## [Aim of the task]
Check every line of the entries that follow, and copy the ones containing "Toggle".

━━ Exercise inputs

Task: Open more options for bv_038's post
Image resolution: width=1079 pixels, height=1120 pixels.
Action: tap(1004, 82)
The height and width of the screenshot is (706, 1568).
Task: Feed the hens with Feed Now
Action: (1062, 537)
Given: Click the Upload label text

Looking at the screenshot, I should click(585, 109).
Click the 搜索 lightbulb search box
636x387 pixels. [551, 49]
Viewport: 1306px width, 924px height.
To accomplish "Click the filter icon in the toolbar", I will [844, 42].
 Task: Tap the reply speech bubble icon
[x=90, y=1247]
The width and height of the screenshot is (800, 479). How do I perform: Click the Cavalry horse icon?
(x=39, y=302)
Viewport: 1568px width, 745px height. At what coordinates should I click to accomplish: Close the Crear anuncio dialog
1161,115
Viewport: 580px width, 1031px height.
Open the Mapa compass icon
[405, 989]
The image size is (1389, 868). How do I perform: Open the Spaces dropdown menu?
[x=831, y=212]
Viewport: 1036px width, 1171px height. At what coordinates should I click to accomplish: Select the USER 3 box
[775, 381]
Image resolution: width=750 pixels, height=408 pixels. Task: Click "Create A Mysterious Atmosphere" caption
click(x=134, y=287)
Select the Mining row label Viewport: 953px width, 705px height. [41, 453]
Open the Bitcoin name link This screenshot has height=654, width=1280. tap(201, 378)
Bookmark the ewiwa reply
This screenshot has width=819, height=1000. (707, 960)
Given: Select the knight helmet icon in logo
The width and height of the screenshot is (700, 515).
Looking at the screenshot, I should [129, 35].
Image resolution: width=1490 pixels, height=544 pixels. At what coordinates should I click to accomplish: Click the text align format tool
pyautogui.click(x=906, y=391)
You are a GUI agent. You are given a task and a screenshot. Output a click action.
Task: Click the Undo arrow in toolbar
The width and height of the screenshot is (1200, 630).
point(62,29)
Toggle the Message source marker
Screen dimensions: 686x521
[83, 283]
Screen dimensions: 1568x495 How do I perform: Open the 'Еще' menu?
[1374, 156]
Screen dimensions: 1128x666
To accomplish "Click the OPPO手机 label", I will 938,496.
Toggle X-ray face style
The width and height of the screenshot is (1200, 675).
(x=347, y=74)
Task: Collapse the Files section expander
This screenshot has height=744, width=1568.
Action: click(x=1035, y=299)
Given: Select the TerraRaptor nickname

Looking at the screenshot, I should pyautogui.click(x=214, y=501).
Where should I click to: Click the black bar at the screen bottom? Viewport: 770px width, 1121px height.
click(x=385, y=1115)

━━━━

## [The completed task]
Toggle the Message source marker
Toggle X-ray face style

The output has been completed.